Exercise requirements – Each line from the one with "Given: Toggle the 显示 badge for 中国交建" to the final line of the data must be reproduced exactly, and no other line may appear.

[Records from a dataset]
•••
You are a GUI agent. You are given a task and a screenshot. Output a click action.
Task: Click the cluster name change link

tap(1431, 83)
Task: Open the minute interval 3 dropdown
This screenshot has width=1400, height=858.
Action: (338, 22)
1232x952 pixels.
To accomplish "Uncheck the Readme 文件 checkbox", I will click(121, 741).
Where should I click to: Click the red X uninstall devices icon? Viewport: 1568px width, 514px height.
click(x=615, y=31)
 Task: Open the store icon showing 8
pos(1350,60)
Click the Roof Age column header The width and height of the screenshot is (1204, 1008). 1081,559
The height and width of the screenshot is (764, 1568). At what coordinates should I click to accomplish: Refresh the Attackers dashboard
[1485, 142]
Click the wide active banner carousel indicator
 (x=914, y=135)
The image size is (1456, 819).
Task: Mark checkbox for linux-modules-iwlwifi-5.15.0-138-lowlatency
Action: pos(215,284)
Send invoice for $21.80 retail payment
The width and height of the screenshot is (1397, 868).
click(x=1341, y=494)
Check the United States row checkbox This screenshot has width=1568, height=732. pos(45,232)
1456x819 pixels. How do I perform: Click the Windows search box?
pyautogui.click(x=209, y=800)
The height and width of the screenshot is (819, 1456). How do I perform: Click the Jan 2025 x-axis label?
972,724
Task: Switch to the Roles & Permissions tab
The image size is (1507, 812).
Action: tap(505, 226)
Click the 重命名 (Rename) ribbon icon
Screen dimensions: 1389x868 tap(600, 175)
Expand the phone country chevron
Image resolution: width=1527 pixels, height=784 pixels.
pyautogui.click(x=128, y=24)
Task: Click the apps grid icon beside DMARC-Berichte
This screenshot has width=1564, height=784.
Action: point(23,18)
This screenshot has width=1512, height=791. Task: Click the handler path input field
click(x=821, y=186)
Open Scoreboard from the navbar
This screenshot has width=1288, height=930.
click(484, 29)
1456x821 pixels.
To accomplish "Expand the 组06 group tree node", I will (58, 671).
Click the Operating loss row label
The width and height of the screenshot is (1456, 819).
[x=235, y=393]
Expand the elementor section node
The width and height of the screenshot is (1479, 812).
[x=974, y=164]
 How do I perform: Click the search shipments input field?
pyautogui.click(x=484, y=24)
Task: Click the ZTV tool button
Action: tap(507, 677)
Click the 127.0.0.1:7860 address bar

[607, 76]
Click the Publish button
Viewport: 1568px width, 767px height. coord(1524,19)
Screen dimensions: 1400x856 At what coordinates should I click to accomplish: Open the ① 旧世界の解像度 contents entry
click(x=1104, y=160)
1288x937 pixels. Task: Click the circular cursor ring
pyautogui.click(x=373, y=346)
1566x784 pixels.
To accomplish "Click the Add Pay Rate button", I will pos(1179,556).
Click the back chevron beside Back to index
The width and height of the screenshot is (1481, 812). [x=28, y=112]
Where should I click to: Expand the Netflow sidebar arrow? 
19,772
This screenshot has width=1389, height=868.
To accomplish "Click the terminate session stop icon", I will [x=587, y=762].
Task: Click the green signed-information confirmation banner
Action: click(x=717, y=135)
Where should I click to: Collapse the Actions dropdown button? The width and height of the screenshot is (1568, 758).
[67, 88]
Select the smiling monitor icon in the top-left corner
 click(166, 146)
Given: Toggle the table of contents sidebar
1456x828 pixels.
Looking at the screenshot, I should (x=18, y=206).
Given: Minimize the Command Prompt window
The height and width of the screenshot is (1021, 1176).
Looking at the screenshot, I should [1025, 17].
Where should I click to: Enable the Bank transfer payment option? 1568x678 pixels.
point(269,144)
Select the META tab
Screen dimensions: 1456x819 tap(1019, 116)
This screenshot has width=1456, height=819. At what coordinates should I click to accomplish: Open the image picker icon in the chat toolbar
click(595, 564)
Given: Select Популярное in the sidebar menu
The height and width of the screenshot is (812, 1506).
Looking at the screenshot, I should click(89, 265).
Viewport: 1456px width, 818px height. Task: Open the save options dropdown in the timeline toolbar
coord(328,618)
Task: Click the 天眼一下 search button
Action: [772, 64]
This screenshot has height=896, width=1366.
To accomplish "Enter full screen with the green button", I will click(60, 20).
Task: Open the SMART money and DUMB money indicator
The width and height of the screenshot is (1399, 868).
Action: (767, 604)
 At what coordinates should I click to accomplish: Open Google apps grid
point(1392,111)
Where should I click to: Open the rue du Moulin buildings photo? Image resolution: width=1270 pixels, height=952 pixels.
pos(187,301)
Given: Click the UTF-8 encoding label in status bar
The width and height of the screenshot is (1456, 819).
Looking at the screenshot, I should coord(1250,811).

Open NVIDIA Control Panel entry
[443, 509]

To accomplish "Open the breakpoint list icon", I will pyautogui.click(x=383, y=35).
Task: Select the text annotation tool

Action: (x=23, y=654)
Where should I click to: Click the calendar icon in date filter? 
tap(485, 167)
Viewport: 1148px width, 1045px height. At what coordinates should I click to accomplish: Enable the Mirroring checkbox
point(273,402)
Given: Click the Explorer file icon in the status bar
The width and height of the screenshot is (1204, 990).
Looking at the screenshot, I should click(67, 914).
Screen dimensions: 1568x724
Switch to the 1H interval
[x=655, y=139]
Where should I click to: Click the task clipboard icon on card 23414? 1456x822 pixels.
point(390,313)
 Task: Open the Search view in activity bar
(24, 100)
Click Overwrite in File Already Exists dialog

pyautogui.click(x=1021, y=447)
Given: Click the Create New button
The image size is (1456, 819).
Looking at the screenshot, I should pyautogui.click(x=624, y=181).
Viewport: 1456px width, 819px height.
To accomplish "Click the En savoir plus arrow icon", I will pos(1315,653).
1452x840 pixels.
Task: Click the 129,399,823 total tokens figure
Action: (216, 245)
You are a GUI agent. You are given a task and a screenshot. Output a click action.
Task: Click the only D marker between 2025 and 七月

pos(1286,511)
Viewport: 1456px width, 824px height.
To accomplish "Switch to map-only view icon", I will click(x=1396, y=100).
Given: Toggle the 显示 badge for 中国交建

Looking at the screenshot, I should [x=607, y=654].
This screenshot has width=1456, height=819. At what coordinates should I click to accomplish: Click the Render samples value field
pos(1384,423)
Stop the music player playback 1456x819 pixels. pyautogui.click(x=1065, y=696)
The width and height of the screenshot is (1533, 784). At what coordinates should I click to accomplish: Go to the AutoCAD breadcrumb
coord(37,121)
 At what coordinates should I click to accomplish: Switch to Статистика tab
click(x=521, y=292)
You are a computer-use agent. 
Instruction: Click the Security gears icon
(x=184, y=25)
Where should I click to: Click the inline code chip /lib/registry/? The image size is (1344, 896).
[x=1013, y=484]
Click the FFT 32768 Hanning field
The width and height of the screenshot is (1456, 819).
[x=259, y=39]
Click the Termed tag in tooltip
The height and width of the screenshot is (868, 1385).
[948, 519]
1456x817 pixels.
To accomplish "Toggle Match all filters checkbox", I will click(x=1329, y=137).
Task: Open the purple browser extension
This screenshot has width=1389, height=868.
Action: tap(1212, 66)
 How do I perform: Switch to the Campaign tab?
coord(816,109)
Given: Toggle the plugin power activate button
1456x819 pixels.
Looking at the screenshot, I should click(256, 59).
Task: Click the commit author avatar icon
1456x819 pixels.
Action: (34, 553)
•••
Answer to the problem –
Given: Toggle the 显示 badge for 中国交建

Looking at the screenshot, I should [x=607, y=654].
This screenshot has width=1456, height=819. At what coordinates should I click to accomplish: Click the Render samples value field
pos(1384,423)
Stop the music player playback 1456x819 pixels. pyautogui.click(x=1065, y=696)
The width and height of the screenshot is (1533, 784). At what coordinates should I click to accomplish: Go to the AutoCAD breadcrumb
coord(37,121)
 At what coordinates should I click to accomplish: Switch to Статистика tab
click(x=521, y=292)
You are a computer-use agent. 
Instruction: Click the Security gears icon
(x=184, y=25)
Where should I click to: Click the inline code chip /lib/registry/? The image size is (1344, 896).
[x=1013, y=484]
Click the FFT 32768 Hanning field
The width and height of the screenshot is (1456, 819).
[x=259, y=39]
Click the Termed tag in tooltip
The height and width of the screenshot is (868, 1385).
[948, 519]
1456x817 pixels.
To accomplish "Toggle Match all filters checkbox", I will click(x=1329, y=137).
Task: Open the purple browser extension
This screenshot has width=1389, height=868.
Action: tap(1212, 66)
 How do I perform: Switch to the Campaign tab?
coord(816,109)
Given: Toggle the plugin power activate button
1456x819 pixels.
Looking at the screenshot, I should click(256, 59).
Task: Click the commit author avatar icon
1456x819 pixels.
Action: (34, 553)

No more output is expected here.